Coffee makers: The buildup of hard water can affect the taste of the coffee. Coffee makers are easy to clean using white distillation vinegar. Like Keurig, Single-cup brewers, for instance, have more components to wash and remove.

Blenders If you’re somebody who prepares smoothies each morning, it’s a good idea to ensure your blender’s blades have been thoroughly cleaned. Blender with hot, soapy water, let it run for about 10 seconds, and then wash it off for the best cleaning.

Electronic kettles They can swiftly develop limescale, which is easy to remove. Mix a cup of white distilled vinegar with one cup of water into the kettle that you bring to a simmer, then let it rest for 30 minutes before cleaning. Then, fill your kettle with clean water, get it to boiling, and wash it once more. That’s it.
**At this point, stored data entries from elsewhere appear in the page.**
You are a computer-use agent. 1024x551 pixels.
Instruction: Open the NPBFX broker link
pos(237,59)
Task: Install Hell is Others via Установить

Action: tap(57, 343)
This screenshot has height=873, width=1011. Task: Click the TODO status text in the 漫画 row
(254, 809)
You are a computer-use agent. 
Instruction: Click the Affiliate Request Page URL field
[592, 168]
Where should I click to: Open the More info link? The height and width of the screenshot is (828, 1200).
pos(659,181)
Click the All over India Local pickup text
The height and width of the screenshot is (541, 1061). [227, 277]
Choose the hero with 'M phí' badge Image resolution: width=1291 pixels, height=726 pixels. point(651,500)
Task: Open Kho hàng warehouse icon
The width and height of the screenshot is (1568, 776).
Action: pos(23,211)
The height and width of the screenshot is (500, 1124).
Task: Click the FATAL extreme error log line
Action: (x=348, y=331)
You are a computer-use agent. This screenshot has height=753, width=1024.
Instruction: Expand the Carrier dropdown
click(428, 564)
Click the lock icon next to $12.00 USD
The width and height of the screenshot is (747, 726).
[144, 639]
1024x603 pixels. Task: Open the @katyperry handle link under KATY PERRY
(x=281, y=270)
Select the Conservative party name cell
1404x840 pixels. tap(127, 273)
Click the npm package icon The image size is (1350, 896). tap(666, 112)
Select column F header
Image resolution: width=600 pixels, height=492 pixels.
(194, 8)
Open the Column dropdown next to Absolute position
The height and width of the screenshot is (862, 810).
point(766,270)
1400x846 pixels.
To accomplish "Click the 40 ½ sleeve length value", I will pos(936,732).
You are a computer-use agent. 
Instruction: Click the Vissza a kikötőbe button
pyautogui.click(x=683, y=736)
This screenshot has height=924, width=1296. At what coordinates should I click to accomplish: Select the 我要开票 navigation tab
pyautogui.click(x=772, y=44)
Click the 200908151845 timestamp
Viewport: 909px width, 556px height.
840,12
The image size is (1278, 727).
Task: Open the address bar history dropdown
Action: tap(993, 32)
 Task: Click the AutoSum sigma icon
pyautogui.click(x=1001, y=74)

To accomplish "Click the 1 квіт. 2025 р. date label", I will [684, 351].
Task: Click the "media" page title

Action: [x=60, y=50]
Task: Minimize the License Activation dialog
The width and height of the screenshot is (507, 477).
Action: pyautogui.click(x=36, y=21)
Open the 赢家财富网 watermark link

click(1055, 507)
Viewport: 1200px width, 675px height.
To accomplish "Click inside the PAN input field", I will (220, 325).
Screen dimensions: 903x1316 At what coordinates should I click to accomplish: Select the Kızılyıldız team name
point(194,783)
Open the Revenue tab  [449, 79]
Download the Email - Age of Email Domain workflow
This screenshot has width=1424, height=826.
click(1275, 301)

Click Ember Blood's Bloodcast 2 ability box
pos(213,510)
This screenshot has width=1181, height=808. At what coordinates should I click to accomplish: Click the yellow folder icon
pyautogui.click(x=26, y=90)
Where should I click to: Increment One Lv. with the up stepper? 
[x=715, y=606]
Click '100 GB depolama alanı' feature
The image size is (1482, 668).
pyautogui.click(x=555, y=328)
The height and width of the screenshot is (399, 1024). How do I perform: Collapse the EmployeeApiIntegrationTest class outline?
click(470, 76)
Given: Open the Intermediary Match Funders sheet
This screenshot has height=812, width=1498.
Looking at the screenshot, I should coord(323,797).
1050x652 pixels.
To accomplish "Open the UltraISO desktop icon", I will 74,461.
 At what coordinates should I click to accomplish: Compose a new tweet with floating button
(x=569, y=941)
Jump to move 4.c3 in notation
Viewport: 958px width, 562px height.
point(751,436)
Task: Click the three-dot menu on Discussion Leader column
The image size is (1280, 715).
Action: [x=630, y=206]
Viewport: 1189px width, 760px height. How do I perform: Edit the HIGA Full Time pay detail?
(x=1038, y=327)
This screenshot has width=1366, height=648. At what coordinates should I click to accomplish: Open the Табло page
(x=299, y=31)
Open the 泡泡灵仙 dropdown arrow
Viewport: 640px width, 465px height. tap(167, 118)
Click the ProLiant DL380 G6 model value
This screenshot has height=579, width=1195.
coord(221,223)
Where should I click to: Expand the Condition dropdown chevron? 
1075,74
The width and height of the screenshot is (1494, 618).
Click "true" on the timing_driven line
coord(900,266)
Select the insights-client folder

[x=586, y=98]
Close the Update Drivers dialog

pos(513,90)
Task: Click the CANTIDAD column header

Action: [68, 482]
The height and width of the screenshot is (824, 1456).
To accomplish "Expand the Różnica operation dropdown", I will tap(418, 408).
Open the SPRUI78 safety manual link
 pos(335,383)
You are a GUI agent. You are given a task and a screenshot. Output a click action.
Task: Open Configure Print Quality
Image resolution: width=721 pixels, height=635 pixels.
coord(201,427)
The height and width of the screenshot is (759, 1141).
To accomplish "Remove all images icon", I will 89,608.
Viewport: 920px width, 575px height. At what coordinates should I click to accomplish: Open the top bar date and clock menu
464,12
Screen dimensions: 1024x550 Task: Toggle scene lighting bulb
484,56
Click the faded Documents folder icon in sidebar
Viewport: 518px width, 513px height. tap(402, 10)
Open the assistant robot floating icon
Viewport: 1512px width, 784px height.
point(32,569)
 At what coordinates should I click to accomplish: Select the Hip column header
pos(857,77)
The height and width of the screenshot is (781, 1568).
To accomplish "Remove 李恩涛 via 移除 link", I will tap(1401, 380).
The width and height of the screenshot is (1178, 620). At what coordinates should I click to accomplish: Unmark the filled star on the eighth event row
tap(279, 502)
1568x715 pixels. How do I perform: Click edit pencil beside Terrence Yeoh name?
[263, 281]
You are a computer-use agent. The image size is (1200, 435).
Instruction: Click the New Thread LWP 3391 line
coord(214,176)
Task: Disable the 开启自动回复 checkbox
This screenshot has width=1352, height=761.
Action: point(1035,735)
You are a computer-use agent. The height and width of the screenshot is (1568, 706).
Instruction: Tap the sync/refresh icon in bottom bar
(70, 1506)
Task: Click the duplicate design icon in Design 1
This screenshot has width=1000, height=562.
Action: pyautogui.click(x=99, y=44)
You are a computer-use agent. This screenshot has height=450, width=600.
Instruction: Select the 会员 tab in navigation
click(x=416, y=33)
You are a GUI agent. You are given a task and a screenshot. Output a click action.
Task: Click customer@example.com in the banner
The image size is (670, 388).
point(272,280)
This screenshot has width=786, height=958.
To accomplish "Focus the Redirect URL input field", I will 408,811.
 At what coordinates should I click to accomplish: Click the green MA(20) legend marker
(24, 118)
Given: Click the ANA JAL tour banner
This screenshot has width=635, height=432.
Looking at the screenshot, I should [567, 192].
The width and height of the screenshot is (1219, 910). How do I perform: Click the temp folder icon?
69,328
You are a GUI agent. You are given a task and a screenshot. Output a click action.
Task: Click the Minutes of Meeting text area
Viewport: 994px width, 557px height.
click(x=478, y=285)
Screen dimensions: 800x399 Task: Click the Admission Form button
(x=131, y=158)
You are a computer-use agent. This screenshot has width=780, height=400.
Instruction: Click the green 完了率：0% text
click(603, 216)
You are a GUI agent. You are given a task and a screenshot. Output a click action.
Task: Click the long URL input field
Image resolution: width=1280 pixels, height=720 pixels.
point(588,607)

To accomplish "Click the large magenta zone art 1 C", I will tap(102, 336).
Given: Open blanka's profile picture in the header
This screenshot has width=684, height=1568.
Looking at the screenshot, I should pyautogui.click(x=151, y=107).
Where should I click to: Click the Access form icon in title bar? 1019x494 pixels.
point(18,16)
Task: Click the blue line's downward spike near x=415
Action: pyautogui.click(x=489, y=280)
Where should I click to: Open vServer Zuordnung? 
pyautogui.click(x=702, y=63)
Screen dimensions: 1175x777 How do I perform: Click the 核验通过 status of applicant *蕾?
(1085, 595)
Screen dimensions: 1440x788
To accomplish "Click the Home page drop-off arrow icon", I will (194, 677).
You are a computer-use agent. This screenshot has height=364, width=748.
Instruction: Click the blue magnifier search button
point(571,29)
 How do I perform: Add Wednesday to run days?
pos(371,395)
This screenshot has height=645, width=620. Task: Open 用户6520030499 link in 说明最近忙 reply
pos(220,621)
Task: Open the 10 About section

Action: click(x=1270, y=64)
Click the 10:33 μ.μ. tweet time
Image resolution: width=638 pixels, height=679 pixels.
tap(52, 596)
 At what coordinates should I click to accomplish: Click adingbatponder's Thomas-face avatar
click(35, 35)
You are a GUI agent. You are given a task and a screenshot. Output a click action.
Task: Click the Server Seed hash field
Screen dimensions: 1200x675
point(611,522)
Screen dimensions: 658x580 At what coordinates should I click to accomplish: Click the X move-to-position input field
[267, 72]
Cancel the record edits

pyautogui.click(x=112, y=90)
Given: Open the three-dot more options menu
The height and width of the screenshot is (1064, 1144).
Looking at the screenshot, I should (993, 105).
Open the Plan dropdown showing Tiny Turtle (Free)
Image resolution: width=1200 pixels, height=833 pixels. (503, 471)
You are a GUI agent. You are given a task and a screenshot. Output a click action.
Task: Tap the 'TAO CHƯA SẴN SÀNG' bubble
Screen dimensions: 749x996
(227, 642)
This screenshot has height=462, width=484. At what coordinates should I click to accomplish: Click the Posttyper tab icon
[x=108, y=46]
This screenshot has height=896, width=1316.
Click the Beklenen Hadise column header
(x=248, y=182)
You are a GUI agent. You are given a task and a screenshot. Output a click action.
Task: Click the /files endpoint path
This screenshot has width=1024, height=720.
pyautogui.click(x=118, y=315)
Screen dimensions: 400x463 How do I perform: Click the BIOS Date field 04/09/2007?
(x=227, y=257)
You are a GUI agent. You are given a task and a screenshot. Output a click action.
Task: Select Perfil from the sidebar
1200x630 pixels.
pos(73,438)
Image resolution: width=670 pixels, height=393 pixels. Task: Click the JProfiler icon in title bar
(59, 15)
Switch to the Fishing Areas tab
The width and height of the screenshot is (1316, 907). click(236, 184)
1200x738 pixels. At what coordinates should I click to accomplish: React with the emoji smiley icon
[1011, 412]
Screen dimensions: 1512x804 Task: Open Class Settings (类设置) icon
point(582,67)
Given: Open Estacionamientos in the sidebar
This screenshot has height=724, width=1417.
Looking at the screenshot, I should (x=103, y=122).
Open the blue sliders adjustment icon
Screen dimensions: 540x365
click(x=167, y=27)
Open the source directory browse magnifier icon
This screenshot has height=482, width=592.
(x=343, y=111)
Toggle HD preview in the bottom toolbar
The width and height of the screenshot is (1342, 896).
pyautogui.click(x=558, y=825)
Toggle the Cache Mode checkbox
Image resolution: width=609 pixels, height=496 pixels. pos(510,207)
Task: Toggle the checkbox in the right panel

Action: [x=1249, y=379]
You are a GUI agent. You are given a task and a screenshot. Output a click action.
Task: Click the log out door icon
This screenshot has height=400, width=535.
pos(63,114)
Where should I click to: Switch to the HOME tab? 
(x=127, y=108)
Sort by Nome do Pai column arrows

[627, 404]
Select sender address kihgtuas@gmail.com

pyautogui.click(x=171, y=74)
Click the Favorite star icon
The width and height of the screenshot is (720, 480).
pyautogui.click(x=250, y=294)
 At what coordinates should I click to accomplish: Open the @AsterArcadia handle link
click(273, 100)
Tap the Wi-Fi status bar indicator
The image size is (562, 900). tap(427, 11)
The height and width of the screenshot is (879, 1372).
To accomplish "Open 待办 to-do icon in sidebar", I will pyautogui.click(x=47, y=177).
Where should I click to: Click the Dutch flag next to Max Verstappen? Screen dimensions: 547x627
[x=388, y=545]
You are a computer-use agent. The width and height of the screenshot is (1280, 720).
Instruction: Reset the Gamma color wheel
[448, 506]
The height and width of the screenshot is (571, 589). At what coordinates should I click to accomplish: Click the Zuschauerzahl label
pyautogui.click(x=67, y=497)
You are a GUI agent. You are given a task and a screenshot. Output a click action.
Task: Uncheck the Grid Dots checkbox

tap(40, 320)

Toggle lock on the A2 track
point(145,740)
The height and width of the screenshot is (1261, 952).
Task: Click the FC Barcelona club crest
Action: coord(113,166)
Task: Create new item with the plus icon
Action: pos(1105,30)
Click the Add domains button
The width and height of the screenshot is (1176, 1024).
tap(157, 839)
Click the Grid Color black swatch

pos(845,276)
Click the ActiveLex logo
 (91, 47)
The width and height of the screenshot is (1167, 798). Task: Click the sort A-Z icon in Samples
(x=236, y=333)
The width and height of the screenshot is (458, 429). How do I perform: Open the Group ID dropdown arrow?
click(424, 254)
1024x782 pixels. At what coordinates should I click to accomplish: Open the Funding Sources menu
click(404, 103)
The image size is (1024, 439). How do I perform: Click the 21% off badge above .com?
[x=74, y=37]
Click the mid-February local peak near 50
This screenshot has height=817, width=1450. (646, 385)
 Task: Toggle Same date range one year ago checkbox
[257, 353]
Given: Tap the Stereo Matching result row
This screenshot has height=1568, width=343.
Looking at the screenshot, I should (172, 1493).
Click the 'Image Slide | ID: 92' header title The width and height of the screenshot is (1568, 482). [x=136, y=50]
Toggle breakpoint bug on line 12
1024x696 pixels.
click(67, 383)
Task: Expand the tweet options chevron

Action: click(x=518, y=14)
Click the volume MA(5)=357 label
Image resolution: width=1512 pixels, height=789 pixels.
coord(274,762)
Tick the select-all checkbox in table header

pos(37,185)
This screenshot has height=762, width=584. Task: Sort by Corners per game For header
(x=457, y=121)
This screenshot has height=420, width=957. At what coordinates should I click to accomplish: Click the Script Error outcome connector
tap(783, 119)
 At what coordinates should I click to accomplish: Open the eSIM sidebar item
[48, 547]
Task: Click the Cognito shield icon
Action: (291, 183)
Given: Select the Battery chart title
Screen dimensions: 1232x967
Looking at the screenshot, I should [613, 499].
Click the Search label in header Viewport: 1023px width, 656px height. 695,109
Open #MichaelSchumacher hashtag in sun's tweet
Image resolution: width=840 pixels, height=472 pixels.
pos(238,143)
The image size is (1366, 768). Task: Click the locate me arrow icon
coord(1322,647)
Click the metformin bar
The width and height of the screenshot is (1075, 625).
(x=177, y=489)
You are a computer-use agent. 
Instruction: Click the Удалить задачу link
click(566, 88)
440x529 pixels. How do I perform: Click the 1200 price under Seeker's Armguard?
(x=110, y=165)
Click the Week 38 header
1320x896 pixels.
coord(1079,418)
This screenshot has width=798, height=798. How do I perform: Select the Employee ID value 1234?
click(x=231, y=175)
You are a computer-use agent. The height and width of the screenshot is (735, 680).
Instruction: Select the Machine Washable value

Rice cookerMany cookers are equipped with an interior lid, steam cap, and gaskets, which can be taken off and cleaned. You only require soapy water,m water, and a non-abrasive sponge.

Light Fixtures and Ceiling Fans

The light fixtures and the ceiling’s blades get frequently overlooked, mainly because they’re hard to reach. But overhead fixtures can gather debris and even grease. Utilize a soft, gentle duster or cloth with extended wands to clean the surfaces and eliminate accumulation. For ceiling fans, you can try the pillowcase method.

Dish Drying Rack

The rack you use to dry your dishes could be a magnet for food particles and dirt (which could turn into mold!) If you don’t keep it clean often. Clean it thoroughly before giving it a thorough scrub using warm, soapy water at least once weekly. To remove hard water or limescale stains, try cleaning using white vinegar that has been distilled.

Trash Cans

Liners and trash bags can keep your garbage all in one location. However, they can’t ensure the ability to keep your garbage cans clean or smell fresh. It’s recommended to clean the inside and outside of the trash can regularly, then spray the can with a disinfectant.